THE TASK: According to the cellular fraud text below, what happens when a roaming phone's ESN/MIN pair turns out to be invalid?

STUDY TEXT:

=== Begin Enclosure ===

When a cellular telephone is operating outside of its home system, it is said to be "roaming." When a roaming phone places a call, the ESN/MIN pair is still sent, but since the local system does not have a record for the subscriber, it has to make a remote validation request back to the home system. This request does not usually complete in timely manner, so most systems let the first call go through while waiting for a validation response. If the ESN/MIN pair turns out to be invalid, it is placed in a "negative" list and the system will block future calls from that phone.

TUMBLING

Tumbling fraud takes advantage of a weakness in this call validation process by using a different ESN/MIN pair on each call. Specially modified phones "tumble," shifting to a new ESN/MIN pair after each call. These pairs are typically not valid in any system, but made up in such a way as to appear like a legitimate roamer. Occurences of tumbling in major cities has fallen dramatically with the introduction of fast databases and reciprocal validation agreements between cellular operators. Cellular One has helped create a North American Cellular Network (NACN) which provides a standard set of roaming capabilities, including rapid call validation, for customers in several thousand cities.

CLONING

Currently the most lucrative form of fraud for cellular "bandits" is cloning. Using 800 MHz FM signal interception equipment, ESN/MIN pairs are "snarfed" as they are transmitted from the phone to the base station. Since cellular phones also identify themselves when turned on and re-establishing contact, bandits are known to frequent airports, mall parking lots, and bridge overpasses, or anywhere a large number of cellular phones may be in use. In a typical setup, a 800 MHz-capable scanner is tuned to one of the reverse control channels, waiting to capture a mobile data transmission. When a cell phone transmits it's ESN and MIN, the intercepted data stream is passed from the receiver to hardware that extracts the digital ones and zeros that comprise the mobile message. These bits are then assembled by software that reproduces the ESN and MIN.

Certain test equipment may also be used to capture ESN/MIN pairs. Several companies manufacture devices intended for use by service personnel to test and tune phones sent in for repair. These devices are often portable and have the ability to read transmissions from nearby phones.

=== End Enclosure ===

RAW DATA:
=== Begin Enclosure ===

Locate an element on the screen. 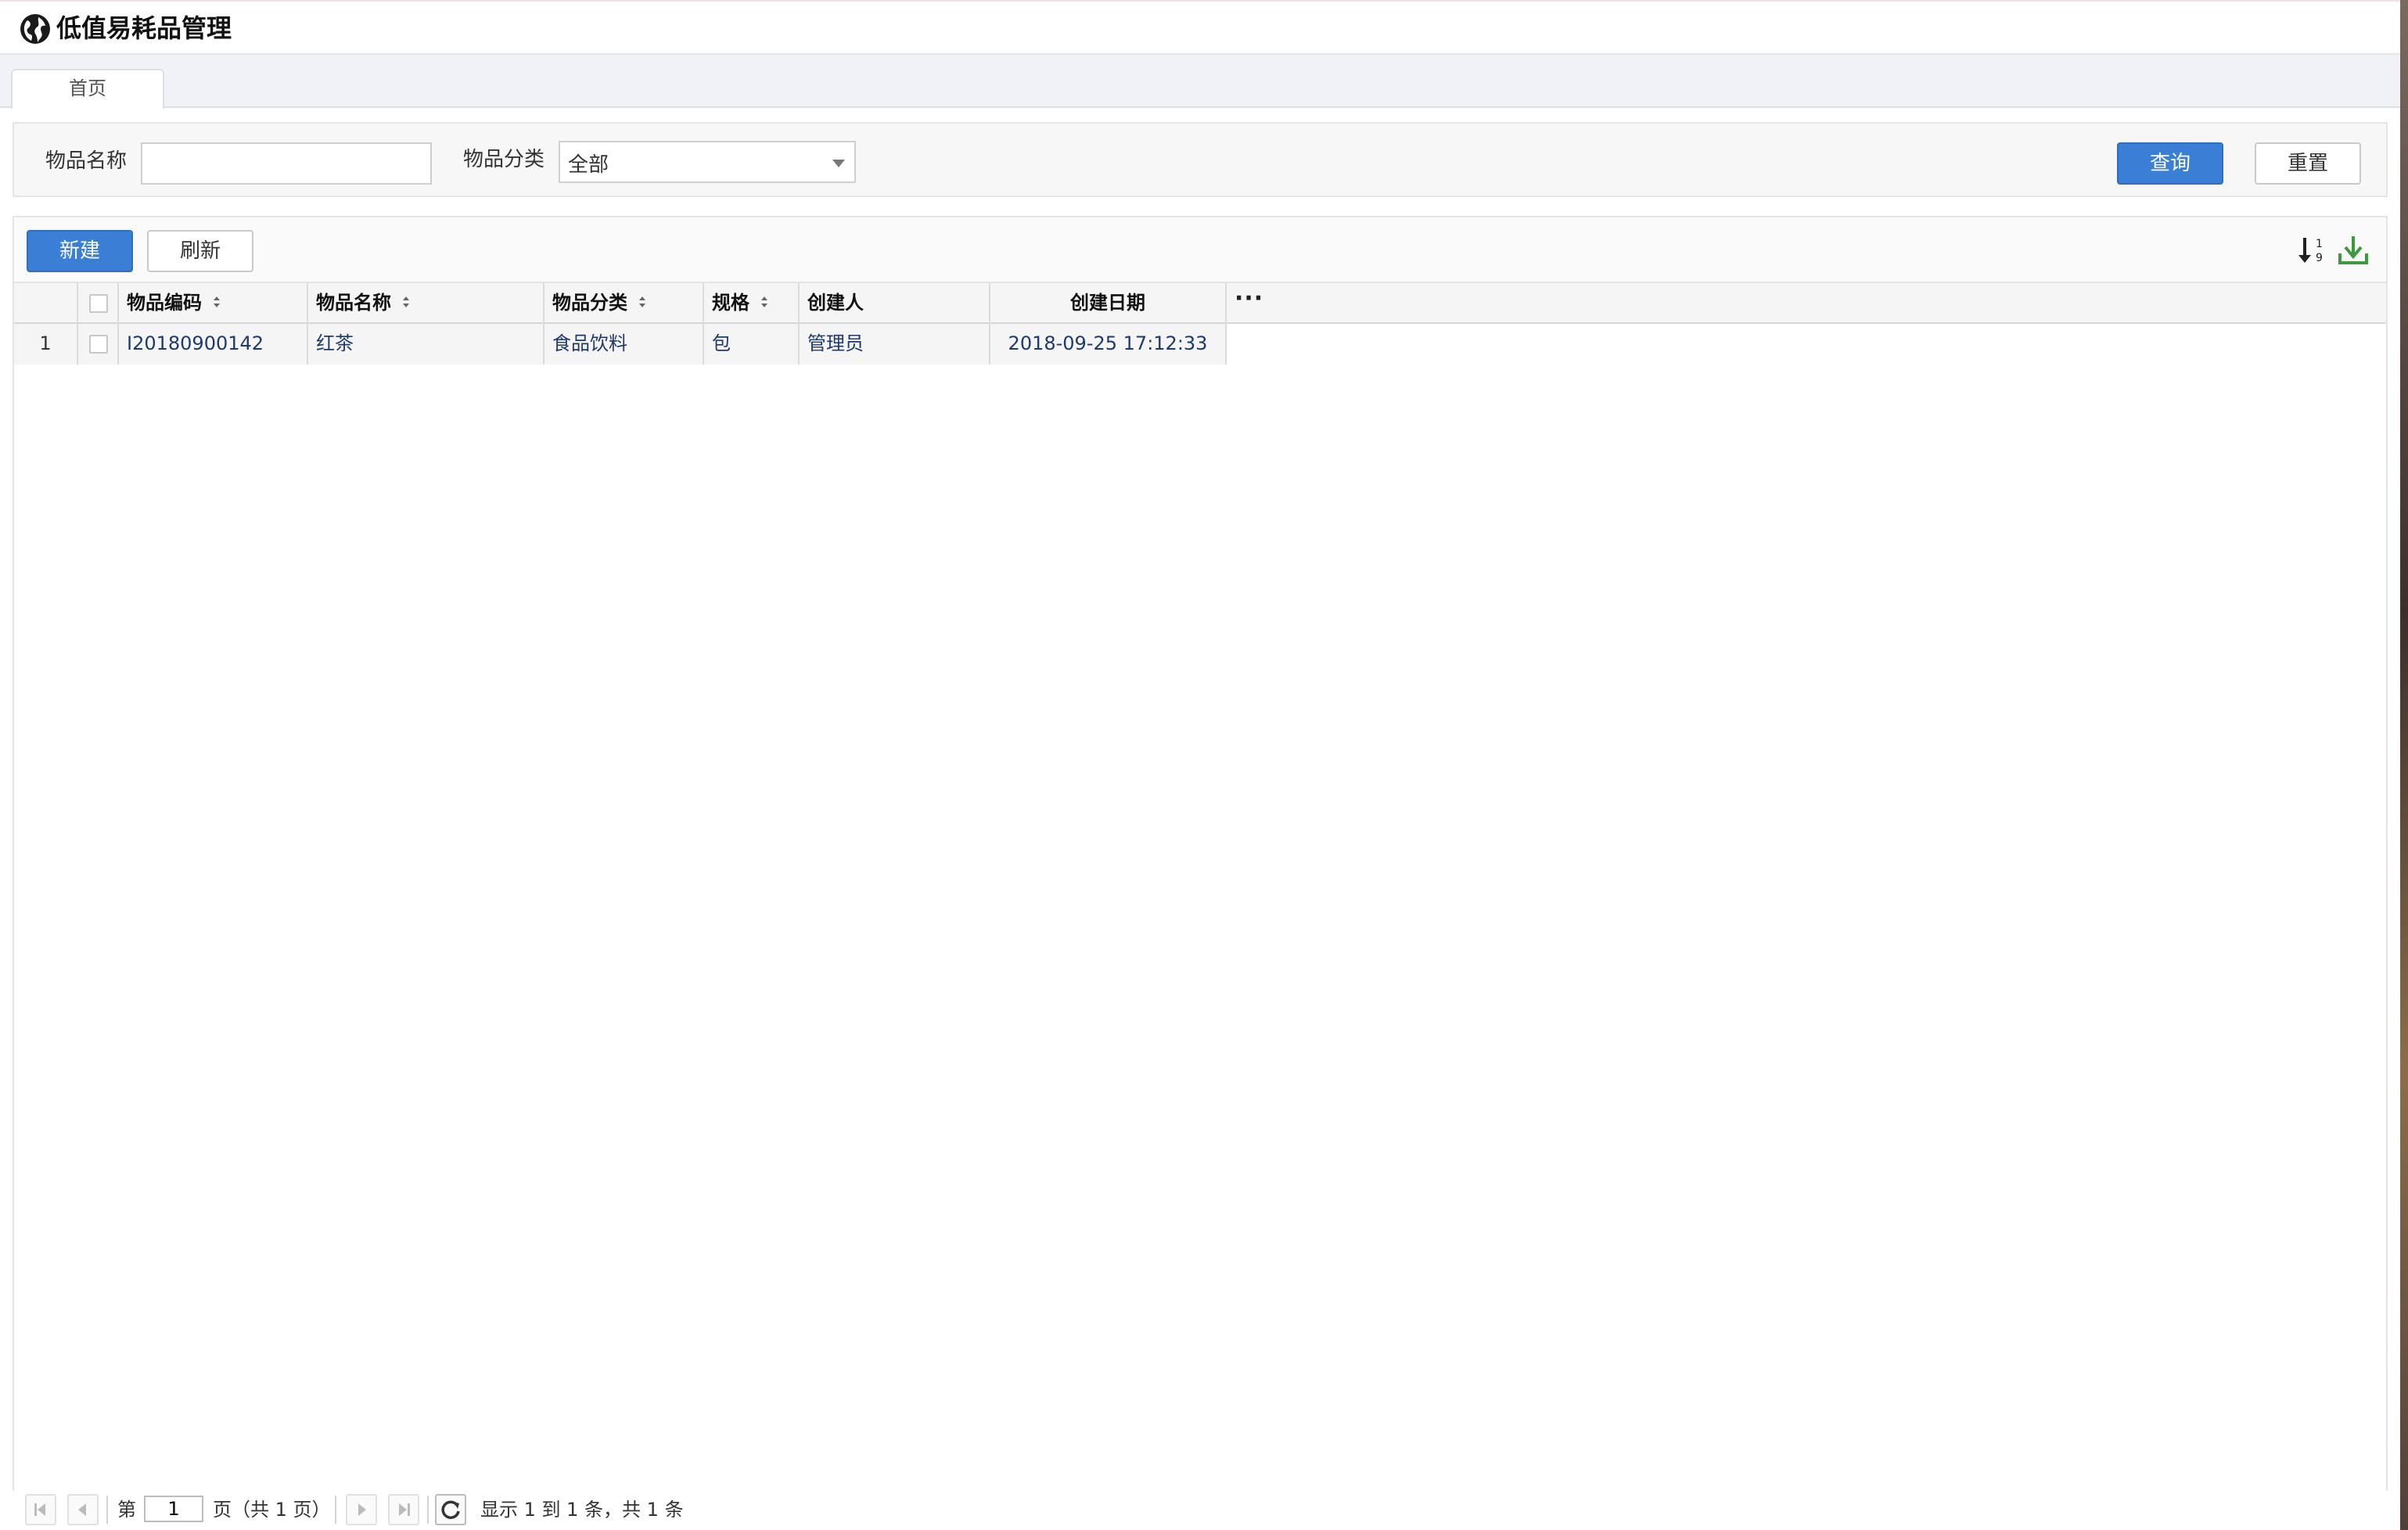 This screenshot has height=1530, width=2408. cell-spec: 包 is located at coordinates (752, 344).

=== End Enclosure ===

ANSWER BELOW: The pair is placed in a "negative" list, and the system blocks future calls from that phone.